Even if an applicant proceeds with an application on March 6, 2018 when the AGLC begins to accept applications or soon thereafter, that applicant may well find that it is denied a development permit because an earlier City applicant in the process (however to be queued) has secured a location which "sterilizes" its location for non-compliance with an applicable separation distance.

Additional Updates and Considerations as Canada Moves Towards Legalization of Recreational Cannabis

The Government of Canada introduced Bill C-45, the Cannabis Act in the House of Commons in April, 2017. On November 27, 2017, Bill C-45 passed third reading in the House of Commons and now needs to be approved by the Senate and receive proclamation before coming into force. If the Cannabis Act is approved by Senate (which recently agreed to a timeline for a vote on or before June 7, 2018) and receives Royal Assent, cannabis would be removed from the Controlled Drugs and Substances Act and would instead be subject to the Cannabis Act. To support the implementation of the Cannabis Act, regulations must be enacted to set out the rules that will apply to various aspects of cannabis legalization such as packaging and labelling standards and risk and harm reduction. In November 2017, the Government of Canada solicited public feedback on a proposed regulatory  framework for such regulations under the Cannabis Act. The comment period for the regulations closed on January 20, 2018 and we do not anticipate that there will be a further opportunity to comment.

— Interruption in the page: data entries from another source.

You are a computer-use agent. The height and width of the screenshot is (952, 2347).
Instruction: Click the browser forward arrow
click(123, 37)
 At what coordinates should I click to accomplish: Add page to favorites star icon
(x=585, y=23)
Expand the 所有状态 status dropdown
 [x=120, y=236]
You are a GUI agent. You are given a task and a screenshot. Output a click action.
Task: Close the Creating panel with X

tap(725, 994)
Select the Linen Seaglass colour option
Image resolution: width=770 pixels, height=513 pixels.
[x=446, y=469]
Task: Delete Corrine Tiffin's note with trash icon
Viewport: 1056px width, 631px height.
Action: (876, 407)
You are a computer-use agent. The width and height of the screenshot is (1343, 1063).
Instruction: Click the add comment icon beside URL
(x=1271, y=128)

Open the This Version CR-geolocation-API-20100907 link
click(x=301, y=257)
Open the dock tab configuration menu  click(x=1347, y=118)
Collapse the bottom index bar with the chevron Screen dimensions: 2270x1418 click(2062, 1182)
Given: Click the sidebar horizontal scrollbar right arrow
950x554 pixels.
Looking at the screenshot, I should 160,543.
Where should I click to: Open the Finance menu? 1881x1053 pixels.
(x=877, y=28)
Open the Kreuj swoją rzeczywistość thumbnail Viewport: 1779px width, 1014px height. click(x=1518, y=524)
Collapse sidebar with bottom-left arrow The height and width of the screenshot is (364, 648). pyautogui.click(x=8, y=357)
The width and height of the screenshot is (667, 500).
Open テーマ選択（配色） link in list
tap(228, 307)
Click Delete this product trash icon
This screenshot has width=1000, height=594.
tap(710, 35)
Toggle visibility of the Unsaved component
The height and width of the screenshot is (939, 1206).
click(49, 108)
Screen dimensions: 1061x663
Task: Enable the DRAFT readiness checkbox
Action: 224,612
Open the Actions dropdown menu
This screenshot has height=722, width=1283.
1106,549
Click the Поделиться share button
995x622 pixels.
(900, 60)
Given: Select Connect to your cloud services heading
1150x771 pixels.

From the Cannabis Act regulations, we anticipate further developments in the following areas:

  • A broader range of cannabis licenses or permits for one or more of a variety of activities, including cultivation, processing and sales (for example, the addition of "craft" or micro cultivation licenses) import / export licenses and research and development licences
  • The "seed to sale" tracking system through the supply chain with a focus on products and production practices
  • Details on health and cosmetic products, with potential exemptions under the Alberta Cannabis Act for products with no more than 10ppm THC

Additional considerations, such as the legal framework for food-based cannabis products or "edibles" will be the subject of separate consultation in the future. It is expected that the sale of cannabis edibles will be enabled within one year following the Cannabis Act coming into force. We will continue to follow and report on legal updates on cannabis edibles as they unfold. While not unexpected, the provincial and municipal regulations do not yet address matters related to edibles. We anticipate that once the federal government lays out its framework, the provincial and municipal regulations will see further amendments to permit retail cannabis licensees to participate in the edibles market.

In addition to the federal, provincial and municipal legal frameworks, securities regulators and exchanges continue to update their disclosure expectations and guidelines for cannabis issuers. BD&P summarized the guidance provided by the Toronto Stock Exchange and Canadian Securities Administrators (CSA) in an article in November 2017. Since then, the CSA has updated its guidance in a Staff Notice published on February 8, 2018 providing specific disclosure expectations for cannabis issuers that currently have or are in the process of development marijuana-related activities in the United States. The Canadian Securities Exchange has confirmed that it does not intend to restricting or trading of issuers with US cannabis operations.

The content of this article is intended to provide a general guide to the subject matter. Specialist advice should be sought about your specific circumstances.